Chronique

Oh No
Exodus into unheard rhythms

Stones Throw Records - 2006

1996-2006. Dix ans. Après avoir célébré il y a deux ans le cap de la centaine de sorties avec un vinyle huit titres pressé à mille exemplaires, suivi d’un combo CD/DVD (Stones Throw 101) aux allures de livret de famille, Stones Throw a soufflé l’année dernière de nouvelles bougies. Dix bougies pour dix années d’existence. Dix années partagées entre les disques de breaks et instrumentaux, les rééditions de perles funk et soul mais aussi (surtout) quelques-uns des albums les plus excentriques de ces dernières années : The Unseen (Quasimoto), A lil’ light (Dudley Perkins), Mary had brown hair (Gary Wilson).
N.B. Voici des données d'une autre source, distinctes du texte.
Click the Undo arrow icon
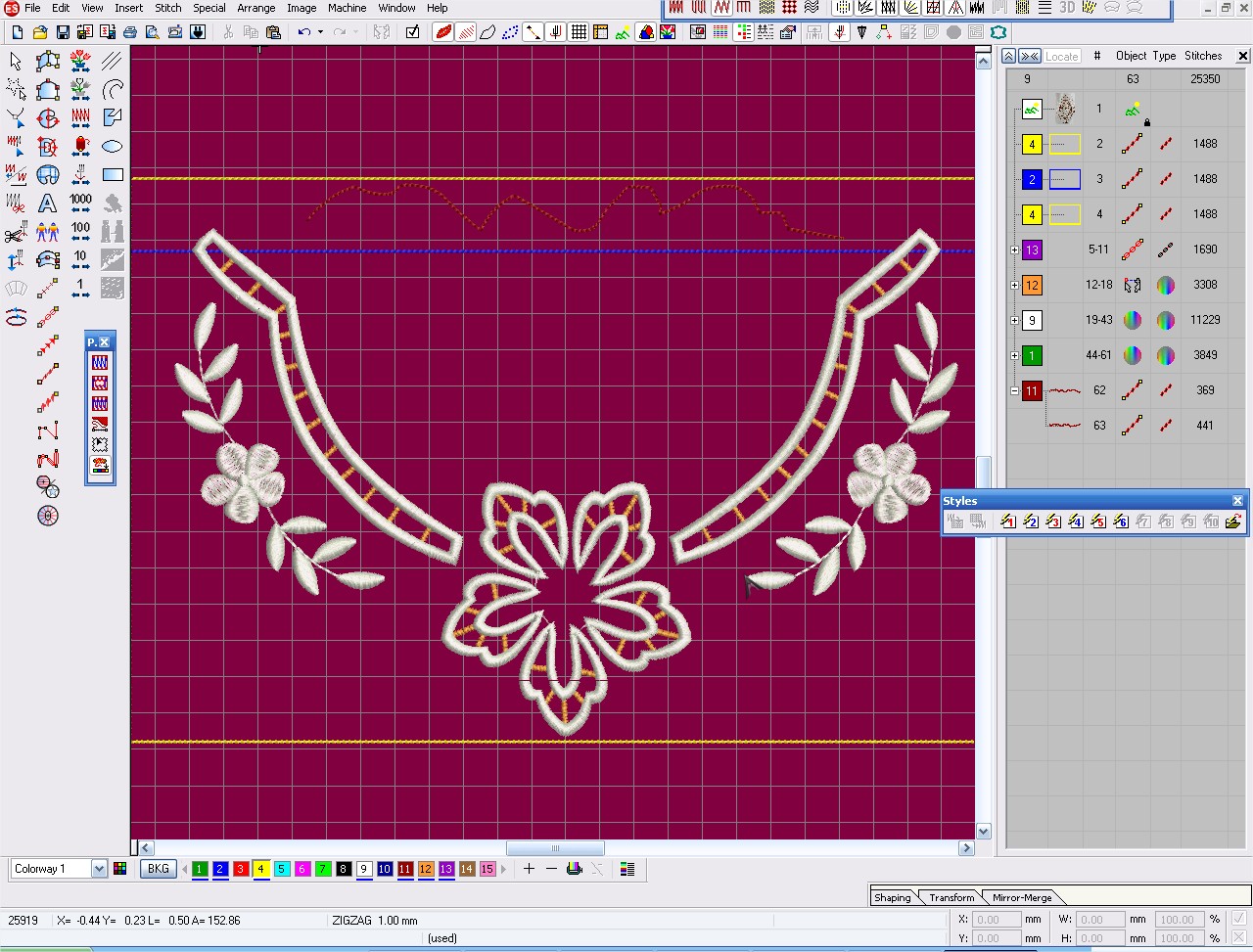This screenshot has width=1253, height=952. (304, 32)
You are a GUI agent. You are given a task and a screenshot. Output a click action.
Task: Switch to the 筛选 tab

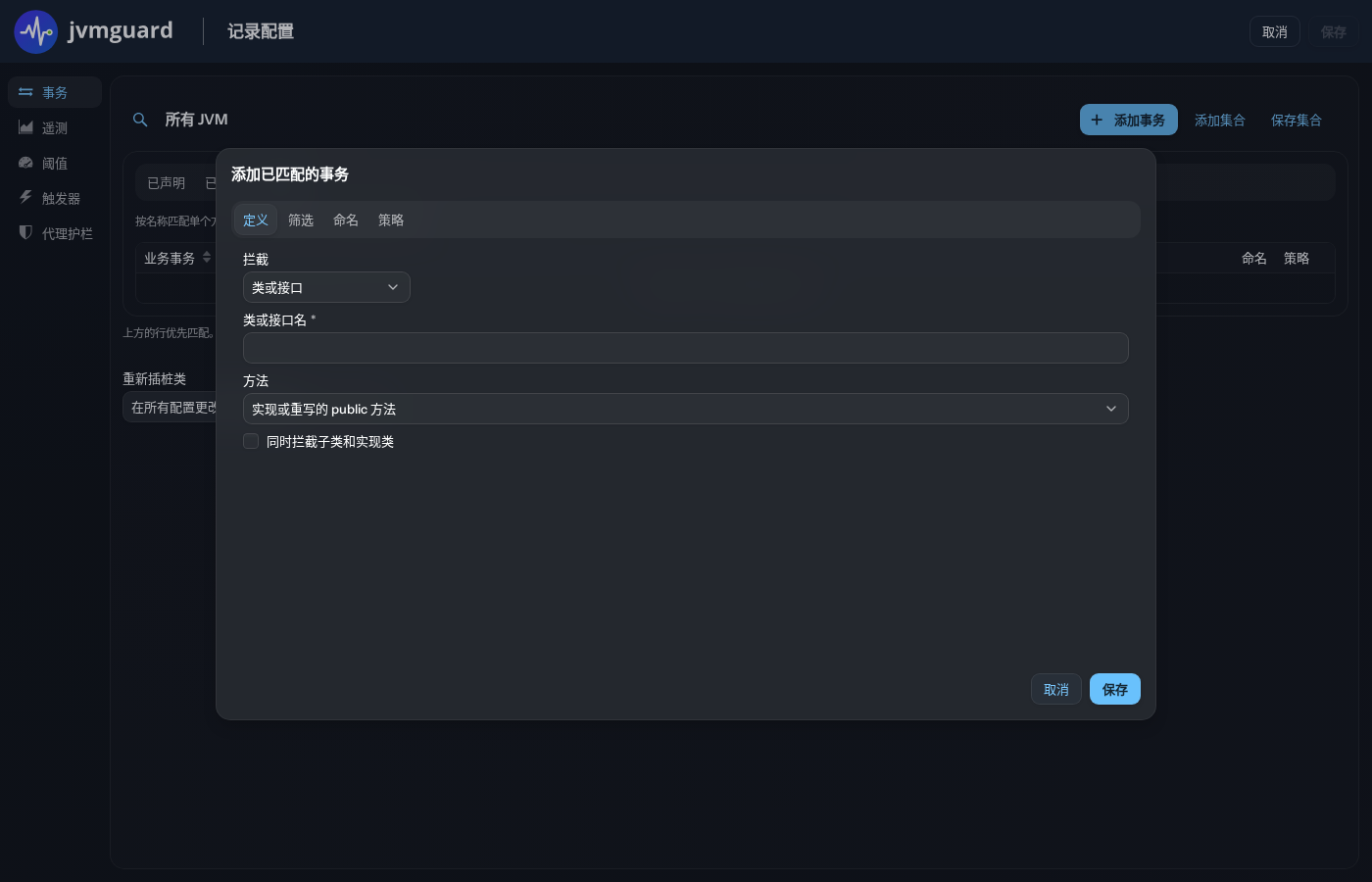[x=301, y=220]
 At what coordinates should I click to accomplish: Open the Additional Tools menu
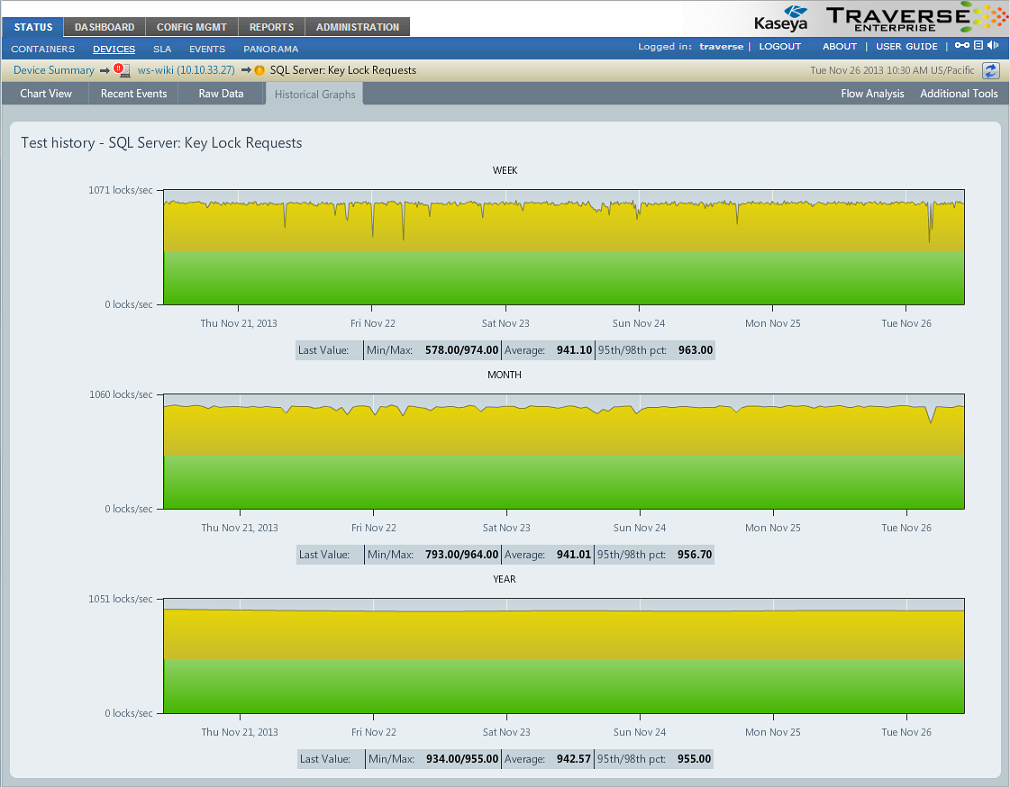tap(958, 94)
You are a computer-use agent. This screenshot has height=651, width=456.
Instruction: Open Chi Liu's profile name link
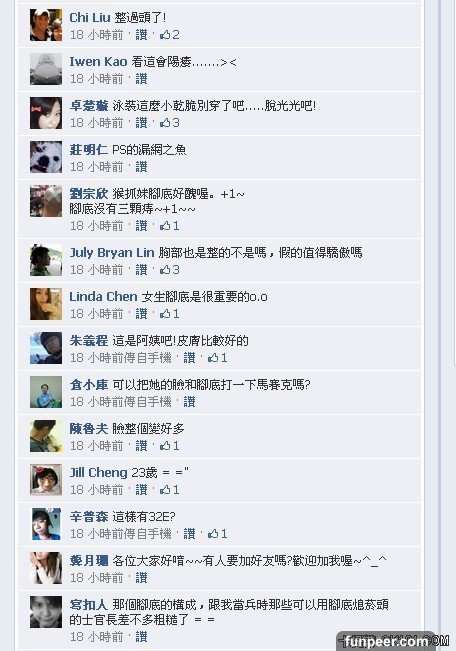point(89,18)
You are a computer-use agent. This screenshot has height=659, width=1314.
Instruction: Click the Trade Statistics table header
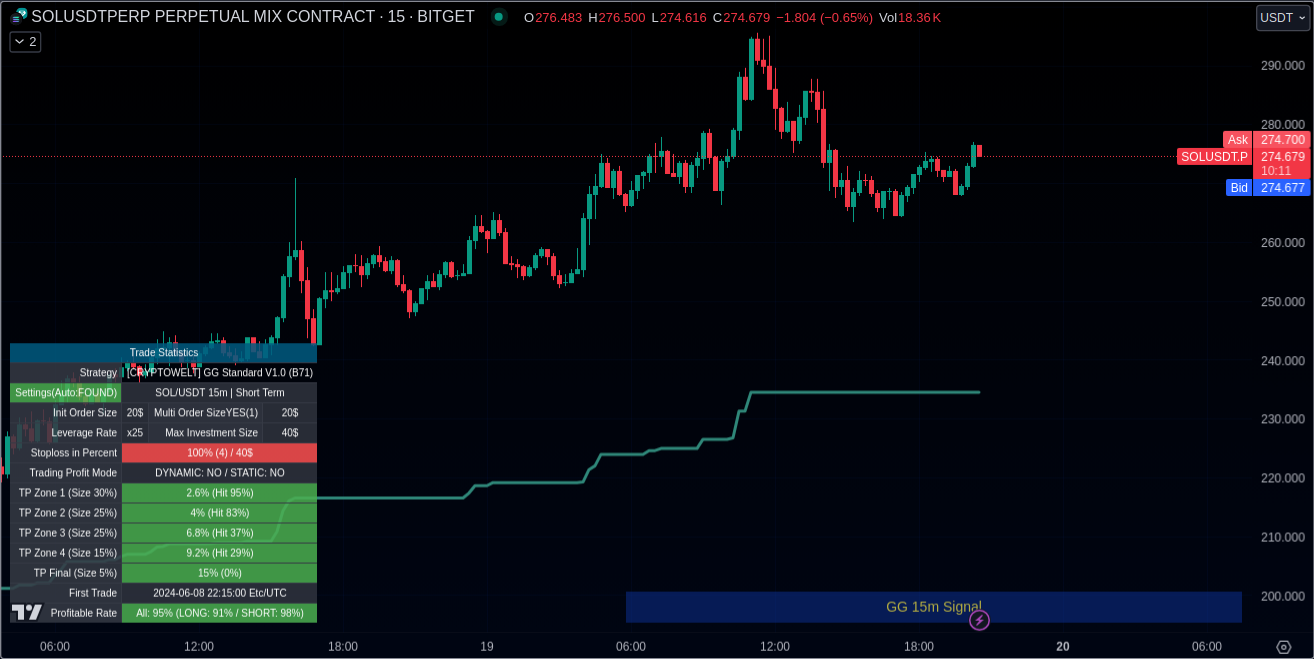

Evènement festif par excellence, cet anniversaire aura finalement été éclipsé par le décès de Jay Dee, co-auteur de Champion Sound (Jaylib) et du quasi-posthume Donuts. L’année écoulée aura également été celle de la continuité avec la suite des fumeuses aventures de Declaime A.K.A Dudley Perkins (Expressions (2012 a.u)) et le retour d’Oh No. Particulièrement discret depuis The Disrupt (2004) – premier album magnifié par plusieurs productions inspirées mais plombé par un emceeing un peu faiblard – Oh No revient à la charge.

Il (res)sort de l’ombre avec un projet pour le moins ambitieux. Un nouvel album intitulé Exodus into unheard rythms entièrement basé sur des morceaux de l’immense discographie de Galt MacDermot – icône jazz-funk à l’origine notamment de la comédie musicale Hair et de l’excellent film d’Ossie Davies Cotton comes to Harlem. Porté par ce concept à la fois inédit, accrocheur mais aussi potentiellement casse-gueule, Oh No semble plus que jamais décidé à s’extraire de la tutelle envahissante de son frère Madlib.

Avouons-le d’emblée : sur le papier Exodus into unheard rhythms aurait plutôt tout pour plaire. Le concept, les talents de producteur d’Oh No, la richesse de la discographie de MacDermot et la foultitude d’invités promettaient un album du meilleur cru. Plus concrètement et une fois disséqué, il offre son lot de moments pour le moins jouissifs, de savants mélanges de cuivres chauds et autres lignes de basses étincelantes piochées dans les travaux du multi-instrumentiste canadien. Au-delà de tout concept, difficile néanmoins de ne pas regretter le manque de liant et de cohérence entre les différents morceaux, donnant à l’ensemble des allures de compilation. Une bonne compilation qui pourrait rappeler My vinyl weights a ton (Peanut Butter Wolf) si elle en avait le caractère fondateur.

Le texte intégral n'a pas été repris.